Within the compound, the old fortress roared to life. Guards scrambled up the wall-walks, the clangour of armor and the shout of commands echoing against the stone. Trumpets were blown from the watch towers that flanked the structure in the middle. While mages flew from the right and the left wing toward the wall, the central wing remained calm and isolated.
There was another gigantic sculpture that hung over its door - A Red Cross.
The sky, though once bright, now taken a dark hue now. A tiny flame darted across the wall at inhuman pace, lighting up all the torches. It danced like a will-o'-the-wisp, and vanished.
Two soldiers rushed past Reid—one still fixing the straps of his armor.
"—What manner of nightmare is this?" the younger whispered, wide-eyed.
"Keep your tongue in your teeth! Just move—" the other barked, but his voice drowned in the mounting storm as ominous shadow beasts flew out of the raging tornado of the dark mist outside the wall.
They seemed like a murders of crows but there were no beady eyes or glossy feathers. All that stared was a swirling smoke. There must be hundreds and thousands of them that rained upon the Arena in a silence so profound it chilled the spine.
Sentries braced with their spears; Mages stood like statues, hands raised and spells drawn taut—but the wave broke not on them. It struck the invisible dome surrounding the compound.
There, it faltered. The foul mass shriveled and hissed into a mucous smear against the veil of protection—an elegant, faintly shimmering dome of pale blue light.
But the darkness was not yet spent.
This time, the creatures flared with something hotter—hungrier. They smashed against the dome with such force that the shimmer flickered, and a fine, spidering crack split across the surface.

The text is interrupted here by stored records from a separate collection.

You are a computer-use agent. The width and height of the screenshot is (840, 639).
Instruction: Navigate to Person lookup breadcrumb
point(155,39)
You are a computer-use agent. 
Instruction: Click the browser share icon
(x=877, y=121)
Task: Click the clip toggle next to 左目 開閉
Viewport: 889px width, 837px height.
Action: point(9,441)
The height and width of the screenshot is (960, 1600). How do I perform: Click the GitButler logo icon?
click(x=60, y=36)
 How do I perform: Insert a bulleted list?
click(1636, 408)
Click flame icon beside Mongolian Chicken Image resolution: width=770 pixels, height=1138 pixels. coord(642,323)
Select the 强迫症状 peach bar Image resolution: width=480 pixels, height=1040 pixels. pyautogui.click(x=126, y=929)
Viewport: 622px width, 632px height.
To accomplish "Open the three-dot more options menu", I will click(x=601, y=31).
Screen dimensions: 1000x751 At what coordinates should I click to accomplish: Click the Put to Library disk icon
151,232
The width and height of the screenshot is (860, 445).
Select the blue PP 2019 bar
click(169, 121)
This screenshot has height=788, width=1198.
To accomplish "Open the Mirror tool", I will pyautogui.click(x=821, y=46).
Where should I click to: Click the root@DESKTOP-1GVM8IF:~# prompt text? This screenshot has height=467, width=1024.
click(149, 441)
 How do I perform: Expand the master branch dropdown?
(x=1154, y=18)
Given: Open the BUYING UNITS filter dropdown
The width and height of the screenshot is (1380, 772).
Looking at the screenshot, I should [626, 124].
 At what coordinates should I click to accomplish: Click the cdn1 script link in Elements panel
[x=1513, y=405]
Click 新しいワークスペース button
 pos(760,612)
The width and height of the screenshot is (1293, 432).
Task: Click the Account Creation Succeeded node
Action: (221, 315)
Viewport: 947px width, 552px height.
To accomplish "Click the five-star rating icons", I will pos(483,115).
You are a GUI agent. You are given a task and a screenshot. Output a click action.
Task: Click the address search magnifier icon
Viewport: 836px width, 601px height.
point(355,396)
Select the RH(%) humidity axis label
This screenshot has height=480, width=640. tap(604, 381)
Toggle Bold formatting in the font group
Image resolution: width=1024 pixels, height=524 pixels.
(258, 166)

It spread like frost on glass.
A tremor rippled through the defenders as death opened its maw again to spew out more dark bile.
Then, the sculpture groaned loudly and turned. The rune-carved key—long silent—clicked loudly into place. Whether the sound marked a lock or an opening, no one could say.
But the reaction was immediate.
The soldiers scurried away from the giant Rune, their eyes darting around - wide and uncertain. The Mages froze mid-cast, posture rigid, awaiting some unknown command.
Then a clarion sounded—clear and shrill—from the deep stone halls.
Another set of doors had been thrown open behind them. The door beneath the Red Cross.
In a blur someone flew above him. The soldier lengthened their spine, with their hand to their chest, eyes staring straight. Another figure followed and the Mages bowed in silence.
The two figures landed on either side of the key, proud and unmoving, their presence alone a declaration. They said nothing. Did nothing. They merely waited—as if anticipating an arrival yet unseen.
Then it came.
From the very foundation of the fortress wall, a light stirred—golden and warm. It bled upward, slow and certain, until it crowned the very apex of the gate.
There he stood.
A figure of sunlight wrought in man's shape. Gold-plated armor across his chest; boots laced to his shins; deep brown curls swept back from a face too still to be mortal. He shimmered like a mirage—like a memory—against the chaos that writhed below.
A hush fell.
The two leaders bowed, then the guards and the Mages followed. Heads lowered, breath held.
Only Reid remained unmoved.
He could not. His limbs would not obey. Something deeper than reverence held him. He was afraid that if he looked away, he would miss something really important to him in this world.
But soon the world itself faded away as it had in the alley the night before.
He remained and so did the god in gold.
The radiant figure turned, slowly, and his gaze fell upon him.
Pale eyes. Kind and strange and sorrowful. A smile—brief, but full of recognition.
"You took your time, friend," the god said gently, voice like wind through wheat. "Come home… before the door closes forever."
Then the sky split.
The heavens tore open as light poured down in molten lines—golden, jagged, divine. It struck the cyclone of shadow like divine wrath. The creatures screamed—not with voice, but with the wail of things unmade.
Smoke burned. Mist turned to ash. The shadow shrieked as if being unwritten by the brilliance of the sun.
And then, the darkness fell apart.
Gone, as if it had never been. So did the Brilliance.